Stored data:

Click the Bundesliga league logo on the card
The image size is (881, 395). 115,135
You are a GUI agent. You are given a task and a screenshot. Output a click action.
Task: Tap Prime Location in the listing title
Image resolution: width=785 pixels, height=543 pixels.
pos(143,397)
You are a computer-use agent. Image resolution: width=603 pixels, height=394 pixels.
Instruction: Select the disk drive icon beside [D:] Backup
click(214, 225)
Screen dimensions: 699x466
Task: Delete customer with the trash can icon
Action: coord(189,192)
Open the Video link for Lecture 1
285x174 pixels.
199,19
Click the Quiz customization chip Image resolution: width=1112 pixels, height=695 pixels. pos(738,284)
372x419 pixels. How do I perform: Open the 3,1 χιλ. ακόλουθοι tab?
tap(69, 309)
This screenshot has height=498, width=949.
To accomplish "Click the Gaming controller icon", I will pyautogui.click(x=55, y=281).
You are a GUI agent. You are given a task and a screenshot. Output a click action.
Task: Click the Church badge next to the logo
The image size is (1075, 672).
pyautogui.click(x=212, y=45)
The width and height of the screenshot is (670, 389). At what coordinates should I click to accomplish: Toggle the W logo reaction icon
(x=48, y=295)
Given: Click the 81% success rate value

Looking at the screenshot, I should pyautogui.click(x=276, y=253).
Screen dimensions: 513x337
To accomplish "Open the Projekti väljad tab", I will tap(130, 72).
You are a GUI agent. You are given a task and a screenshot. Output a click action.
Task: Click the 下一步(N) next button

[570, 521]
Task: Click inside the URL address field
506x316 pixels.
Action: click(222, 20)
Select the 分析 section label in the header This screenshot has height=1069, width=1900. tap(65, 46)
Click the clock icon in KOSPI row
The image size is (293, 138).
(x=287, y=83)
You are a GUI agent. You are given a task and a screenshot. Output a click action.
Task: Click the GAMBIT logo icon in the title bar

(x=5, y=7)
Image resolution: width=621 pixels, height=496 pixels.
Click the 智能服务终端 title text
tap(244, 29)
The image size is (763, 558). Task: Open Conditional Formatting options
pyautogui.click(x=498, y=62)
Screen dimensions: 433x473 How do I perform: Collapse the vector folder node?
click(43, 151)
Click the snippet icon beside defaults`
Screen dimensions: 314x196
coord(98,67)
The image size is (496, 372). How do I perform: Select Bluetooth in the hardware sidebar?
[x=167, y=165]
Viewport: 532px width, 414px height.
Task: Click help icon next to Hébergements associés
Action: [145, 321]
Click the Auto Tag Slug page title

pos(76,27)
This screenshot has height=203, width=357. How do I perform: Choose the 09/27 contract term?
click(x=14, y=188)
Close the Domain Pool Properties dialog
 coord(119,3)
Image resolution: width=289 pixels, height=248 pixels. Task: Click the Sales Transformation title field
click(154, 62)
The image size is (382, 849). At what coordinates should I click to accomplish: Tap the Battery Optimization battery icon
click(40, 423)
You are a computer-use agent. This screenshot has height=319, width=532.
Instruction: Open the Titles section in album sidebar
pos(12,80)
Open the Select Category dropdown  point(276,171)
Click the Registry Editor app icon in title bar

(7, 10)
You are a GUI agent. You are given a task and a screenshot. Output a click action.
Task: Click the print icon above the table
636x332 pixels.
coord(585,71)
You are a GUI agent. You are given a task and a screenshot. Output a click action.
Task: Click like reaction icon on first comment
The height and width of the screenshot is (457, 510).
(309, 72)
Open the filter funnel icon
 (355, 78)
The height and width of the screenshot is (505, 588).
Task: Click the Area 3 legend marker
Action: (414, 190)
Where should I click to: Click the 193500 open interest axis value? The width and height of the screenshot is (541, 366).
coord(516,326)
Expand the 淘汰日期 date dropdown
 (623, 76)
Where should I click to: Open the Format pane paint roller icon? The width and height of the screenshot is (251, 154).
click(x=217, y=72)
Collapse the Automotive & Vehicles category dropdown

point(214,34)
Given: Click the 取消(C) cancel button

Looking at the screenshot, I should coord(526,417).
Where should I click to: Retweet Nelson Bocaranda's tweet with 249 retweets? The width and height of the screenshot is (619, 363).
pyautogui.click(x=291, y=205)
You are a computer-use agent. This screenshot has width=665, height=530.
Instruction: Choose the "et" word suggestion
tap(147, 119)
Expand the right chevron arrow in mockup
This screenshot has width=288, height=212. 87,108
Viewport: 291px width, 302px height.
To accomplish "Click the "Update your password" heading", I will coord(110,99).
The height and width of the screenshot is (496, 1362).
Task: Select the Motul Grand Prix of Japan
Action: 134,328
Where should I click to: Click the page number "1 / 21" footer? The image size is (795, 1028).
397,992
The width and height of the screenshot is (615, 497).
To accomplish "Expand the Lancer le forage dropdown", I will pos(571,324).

To do:
Transcribe the records exactly as given.

Your solution:
Click the Bundesliga league logo on the card
The image size is (881, 395). 115,135
You are a GUI agent. You are given a task and a screenshot. Output a click action.
Task: Tap Prime Location in the listing title
Image resolution: width=785 pixels, height=543 pixels.
pos(143,397)
You are a computer-use agent. Image resolution: width=603 pixels, height=394 pixels.
Instruction: Select the disk drive icon beside [D:] Backup
click(214, 225)
Screen dimensions: 699x466
Task: Delete customer with the trash can icon
Action: coord(189,192)
Open the Video link for Lecture 1
285x174 pixels.
199,19
Click the Quiz customization chip Image resolution: width=1112 pixels, height=695 pixels. pos(738,284)
372x419 pixels. How do I perform: Open the 3,1 χιλ. ακόλουθοι tab?
tap(69, 309)
This screenshot has height=498, width=949.
To accomplish "Click the Gaming controller icon", I will pyautogui.click(x=55, y=281).
You are a GUI agent. You are given a task and a screenshot. Output a click action.
Task: Click the Church badge next to the logo
The image size is (1075, 672).
pyautogui.click(x=212, y=45)
The width and height of the screenshot is (670, 389). At what coordinates should I click to accomplish: Toggle the W logo reaction icon
(x=48, y=295)
Given: Click the 81% success rate value

Looking at the screenshot, I should pyautogui.click(x=276, y=253).
Screen dimensions: 513x337
To accomplish "Open the Projekti väljad tab", I will tap(130, 72).
You are a GUI agent. You are given a task and a screenshot. Output a click action.
Task: Click the 下一步(N) next button

[570, 521]
Task: Click inside the URL address field
506x316 pixels.
Action: click(222, 20)
Select the 分析 section label in the header This screenshot has height=1069, width=1900. tap(65, 46)
Click the clock icon in KOSPI row
The image size is (293, 138).
(x=287, y=83)
You are a GUI agent. You are given a task and a screenshot. Output a click action.
Task: Click the GAMBIT logo icon in the title bar

(x=5, y=7)
Image resolution: width=621 pixels, height=496 pixels.
Click the 智能服务终端 title text
tap(244, 29)
The image size is (763, 558). Task: Open Conditional Formatting options
pyautogui.click(x=498, y=62)
Screen dimensions: 433x473 How do I perform: Collapse the vector folder node?
click(43, 151)
Click the snippet icon beside defaults`
Screen dimensions: 314x196
coord(98,67)
The image size is (496, 372). How do I perform: Select Bluetooth in the hardware sidebar?
[x=167, y=165]
Viewport: 532px width, 414px height.
Task: Click help icon next to Hébergements associés
Action: [145, 321]
Click the Auto Tag Slug page title

pos(76,27)
This screenshot has height=203, width=357. How do I perform: Choose the 09/27 contract term?
click(x=14, y=188)
Close the Domain Pool Properties dialog
 coord(119,3)
Image resolution: width=289 pixels, height=248 pixels. Task: Click the Sales Transformation title field
click(154, 62)
The image size is (382, 849). At what coordinates should I click to accomplish: Tap the Battery Optimization battery icon
click(40, 423)
You are a computer-use agent. This screenshot has height=319, width=532.
Instruction: Open the Titles section in album sidebar
pos(12,80)
Open the Select Category dropdown  point(276,171)
Click the Registry Editor app icon in title bar

(7, 10)
You are a GUI agent. You are given a task and a screenshot. Output a click action.
Task: Click the print icon above the table
636x332 pixels.
coord(585,71)
You are a GUI agent. You are given a task and a screenshot. Output a click action.
Task: Click like reaction icon on first comment
The height and width of the screenshot is (457, 510).
(309, 72)
Open the filter funnel icon
 (355, 78)
The height and width of the screenshot is (505, 588).
Task: Click the Area 3 legend marker
Action: (414, 190)
Where should I click to: Click the 193500 open interest axis value? The width and height of the screenshot is (541, 366).
coord(516,326)
Expand the 淘汰日期 date dropdown
 (623, 76)
Where should I click to: Open the Format pane paint roller icon? The width and height of the screenshot is (251, 154).
click(x=217, y=72)
Collapse the Automotive & Vehicles category dropdown

point(214,34)
Given: Click the 取消(C) cancel button

Looking at the screenshot, I should coord(526,417).
Where should I click to: Retweet Nelson Bocaranda's tweet with 249 retweets? The width and height of the screenshot is (619, 363).
pyautogui.click(x=291, y=205)
You are a computer-use agent. This screenshot has width=665, height=530.
Instruction: Choose the "et" word suggestion
tap(147, 119)
Expand the right chevron arrow in mockup
This screenshot has width=288, height=212. 87,108
Viewport: 291px width, 302px height.
To accomplish "Click the "Update your password" heading", I will coord(110,99).
The height and width of the screenshot is (496, 1362).
Task: Select the Motul Grand Prix of Japan
Action: 134,328
Where should I click to: Click the page number "1 / 21" footer? The image size is (795, 1028).
397,992
The width and height of the screenshot is (615, 497).
To accomplish "Expand the Lancer le forage dropdown", I will pos(571,324).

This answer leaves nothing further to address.